At Andino’s trial, the government sought a jury instruction stating that the government would need to prove only that Andino knew the package contained a controlled substance – any controlled substance – and not specifically cocaine. Andino, on his part, wanted a charge requiring the government to prove knowledge of both drug type and quantity. Before the court could resolve the charge issue, the question came up again in Andino’s Rule 29 motion. Ultimately, the court charged the jury that the government had to prove, first, the existence of a conspiracy to violate those “laws which make it illegal to distribute or possess with intent to distribute a controlled substance, namely cocaine,” and, second, that Andino was a member of the conspiracy.
The jury convicted him of conspiring to distribute or possess with intent to distribute cocaine, but found that the conspiracy involved less than 500 grams.
Andino pursued on appeal the same issue he raised in the district court: that the government was required to prove a cocaine-specific scienter. The court disagreed and held that “in order to satisfy the scienter element, the government was required to prove only that Andino agreed to traffic in a controlled substance.” It affirmed Andino’s conviction.
Title 21 U.S.C. § 841(a) makes it a crime to traffic in “a controlled substance.” Section 841(b) prescribes maximum and minimum penalties depending on the type and quantity of the controlled substance involved in the offense. Thus, under § 841(a), the “government does not have to prove that the defendant knew the specific nature and amount of the controlled substance.” Section “841’s scienter requirement is not type-specific.”
But, Andino was convicted of a narcotics conspiracy, not the substantive offense. The conspiracy statute, 21 U.S.C. § 846 subjects drug conspirators to the “same penalties as those prescribed” for the offense that is the object of the conspiracy. This case thus poses the question whether this “statutory framework” requires the government to prove that a conspiracy defendant had specific knowledge of the type and quantity of the drugs involved in the conspiracy.
To the parties, the circuit’s precedents on the issue have been confusing: as they characterized them, some have held that the statute required only proof of intent to distribute any controlled substance, while others have held that the government must at least prove that a particular type and quantity were reasonably foreseeable to the defendant. But here, the circuit wiped this all away, holding that, “in context, there are no inconsistencies in the prior holdings.”

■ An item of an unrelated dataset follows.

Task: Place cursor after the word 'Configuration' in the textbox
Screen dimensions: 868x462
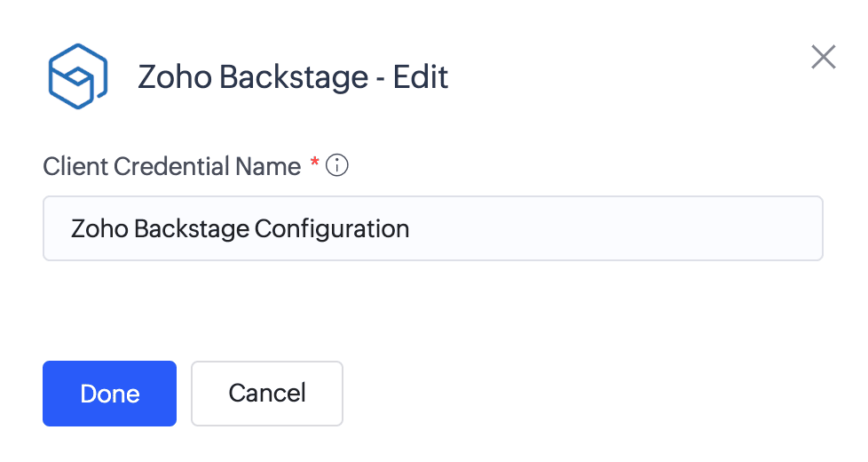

The court then announced a new way of looking at these cases: Rather, “all of our cases accord with the rule that the government need not prove scienter as to drug type or quantity when a defendant personally and directly participates in a drug transaction underlying a conspiracy charge.” And that is the rule that applies here: “In cases like the present one, where the defendant personally and directly participated in the drug transaction underlying the conspiracy charge, the government need not prove that the defendant had knowledge of either drug type or quantity.”
Alternatively, Andino argued that the government committed itself to proving cocaine-specific knowledge by indicting him on cocaine-specific charges and insisting in its statements to the district court that it wanted a cocaine specific conviction. But all the law requires is that the government actually prove that the drug in the indictment was the one involved in the conspiracy. It does not also require proof of a type-specific scienter. Here, neither the indictment nor the government’s statements at trial committed itself to proving that Andino intended to distribute cocaine.
All this decision really does it replace one confusing legal standard with another. Now there is a new, and apparently unprecedented, distinction between drug conspiracy defendants who “personally and directly participated” in the transaction and those whose participation was “peripheral.” For the first group, there is no type-specific scienter requirement, but for the second group there is.
Huh? Who is going decide whether a defendant is “peripheral” and who is not – the judge or the jury – because it sounds like there might be an Apprendi issue on that fact. And what are the relevant standards? Worse still, how is the jury going to understand the court’s instructions when the “peripheral” defendant is on trial with the “personal and direct” participants, and the jury is told that defendants in the same conspiracy are subject to different scienter requirements? What a mess!
One can surmise that the court thinks that it has helpfully closed the door to scienter litigation in future drug conspiracy cases. It should have remembered that when one door closes another door opens. Now the courts are going to have to sift through endless iterations of “I was merely peripheral, not a personal and direct participant” claims, and all of the attendant legal desiderata that will ensue. This should keep us all entertained for the next few years, though.